Data shown:
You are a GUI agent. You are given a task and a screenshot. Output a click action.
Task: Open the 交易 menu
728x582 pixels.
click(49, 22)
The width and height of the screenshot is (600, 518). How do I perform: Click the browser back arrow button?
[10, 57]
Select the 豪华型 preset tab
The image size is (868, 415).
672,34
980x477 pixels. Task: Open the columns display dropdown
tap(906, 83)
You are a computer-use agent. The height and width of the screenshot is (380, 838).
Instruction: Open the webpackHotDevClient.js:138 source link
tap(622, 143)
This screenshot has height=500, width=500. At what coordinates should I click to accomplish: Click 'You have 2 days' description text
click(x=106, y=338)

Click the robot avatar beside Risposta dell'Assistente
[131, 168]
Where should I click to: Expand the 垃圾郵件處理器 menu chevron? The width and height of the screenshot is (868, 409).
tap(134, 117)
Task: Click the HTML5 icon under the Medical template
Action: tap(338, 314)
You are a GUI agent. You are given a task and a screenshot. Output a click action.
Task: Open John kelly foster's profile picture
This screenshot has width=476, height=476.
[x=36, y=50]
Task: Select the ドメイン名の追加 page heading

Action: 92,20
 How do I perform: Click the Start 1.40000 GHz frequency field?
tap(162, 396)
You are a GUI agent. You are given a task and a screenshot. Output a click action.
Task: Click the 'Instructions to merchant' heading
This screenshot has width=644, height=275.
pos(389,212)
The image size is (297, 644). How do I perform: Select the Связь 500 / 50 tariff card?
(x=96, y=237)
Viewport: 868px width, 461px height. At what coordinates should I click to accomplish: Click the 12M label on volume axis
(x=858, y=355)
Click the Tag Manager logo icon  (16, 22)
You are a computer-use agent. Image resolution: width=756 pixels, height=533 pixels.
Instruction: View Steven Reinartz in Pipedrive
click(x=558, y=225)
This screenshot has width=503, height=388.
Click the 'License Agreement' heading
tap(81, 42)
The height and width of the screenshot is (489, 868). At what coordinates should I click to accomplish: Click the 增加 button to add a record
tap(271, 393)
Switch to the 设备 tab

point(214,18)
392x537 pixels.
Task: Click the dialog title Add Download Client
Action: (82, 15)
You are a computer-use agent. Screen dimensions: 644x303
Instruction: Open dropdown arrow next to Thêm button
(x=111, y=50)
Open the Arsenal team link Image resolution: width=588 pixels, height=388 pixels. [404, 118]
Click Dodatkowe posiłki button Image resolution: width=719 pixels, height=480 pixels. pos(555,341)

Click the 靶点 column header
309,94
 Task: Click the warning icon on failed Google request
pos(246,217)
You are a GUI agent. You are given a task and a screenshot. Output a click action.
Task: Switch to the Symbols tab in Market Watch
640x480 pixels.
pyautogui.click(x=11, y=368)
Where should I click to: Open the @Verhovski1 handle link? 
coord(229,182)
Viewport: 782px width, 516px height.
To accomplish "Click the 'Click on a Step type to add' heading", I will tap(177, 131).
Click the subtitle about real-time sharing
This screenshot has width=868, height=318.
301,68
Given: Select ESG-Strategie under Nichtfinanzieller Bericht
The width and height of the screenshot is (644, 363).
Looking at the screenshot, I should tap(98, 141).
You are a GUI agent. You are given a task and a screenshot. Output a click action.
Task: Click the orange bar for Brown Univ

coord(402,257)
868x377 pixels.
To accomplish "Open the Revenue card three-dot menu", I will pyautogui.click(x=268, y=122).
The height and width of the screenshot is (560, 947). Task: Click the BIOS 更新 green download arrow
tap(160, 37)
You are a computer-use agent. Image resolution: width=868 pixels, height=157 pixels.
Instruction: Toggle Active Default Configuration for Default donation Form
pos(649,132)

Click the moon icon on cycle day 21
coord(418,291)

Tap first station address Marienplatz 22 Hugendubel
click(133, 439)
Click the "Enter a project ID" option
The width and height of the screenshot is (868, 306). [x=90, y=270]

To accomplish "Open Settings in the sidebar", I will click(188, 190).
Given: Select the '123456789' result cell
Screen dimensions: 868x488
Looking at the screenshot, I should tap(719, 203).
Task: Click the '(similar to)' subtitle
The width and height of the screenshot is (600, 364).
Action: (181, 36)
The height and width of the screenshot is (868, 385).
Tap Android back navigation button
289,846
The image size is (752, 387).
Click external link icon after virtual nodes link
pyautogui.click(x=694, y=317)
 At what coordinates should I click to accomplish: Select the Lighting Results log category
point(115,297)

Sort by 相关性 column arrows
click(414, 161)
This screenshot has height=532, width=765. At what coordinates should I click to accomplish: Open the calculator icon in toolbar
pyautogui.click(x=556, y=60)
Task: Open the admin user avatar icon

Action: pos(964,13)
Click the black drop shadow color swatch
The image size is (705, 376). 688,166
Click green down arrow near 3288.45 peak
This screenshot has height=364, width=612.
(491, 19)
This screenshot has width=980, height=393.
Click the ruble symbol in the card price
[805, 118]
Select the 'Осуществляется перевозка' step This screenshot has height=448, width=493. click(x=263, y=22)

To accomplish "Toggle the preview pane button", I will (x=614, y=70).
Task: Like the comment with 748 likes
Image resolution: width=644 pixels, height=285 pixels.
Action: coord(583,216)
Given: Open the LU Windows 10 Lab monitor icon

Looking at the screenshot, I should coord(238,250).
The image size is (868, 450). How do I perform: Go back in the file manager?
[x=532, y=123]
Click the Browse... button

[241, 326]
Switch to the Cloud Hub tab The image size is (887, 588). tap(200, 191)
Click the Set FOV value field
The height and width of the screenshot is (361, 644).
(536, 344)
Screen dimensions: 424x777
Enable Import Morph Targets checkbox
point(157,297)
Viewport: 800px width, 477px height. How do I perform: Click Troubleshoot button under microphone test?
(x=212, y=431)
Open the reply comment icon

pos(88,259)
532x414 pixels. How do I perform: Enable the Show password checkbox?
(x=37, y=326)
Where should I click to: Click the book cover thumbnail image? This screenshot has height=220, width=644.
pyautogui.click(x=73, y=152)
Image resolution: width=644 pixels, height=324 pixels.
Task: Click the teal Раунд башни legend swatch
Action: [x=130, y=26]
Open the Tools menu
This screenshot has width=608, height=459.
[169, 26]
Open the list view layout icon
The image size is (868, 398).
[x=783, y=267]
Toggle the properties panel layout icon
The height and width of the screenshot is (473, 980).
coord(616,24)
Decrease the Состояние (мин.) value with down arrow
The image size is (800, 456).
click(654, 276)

What is required: From the listing above, pick out each line where the word "computer" appears.

Result of the task:
You are a computer-use agent. The height and width of the screenshot is (380, 838).
You are a computer-use agent. Image resolution: width=756 pixels, height=533 pixels.
You are a computer-use agent. Screen dimensions: 644x303
You are a computer-use agent. Image resolution: width=868 pixels, height=157 pixels.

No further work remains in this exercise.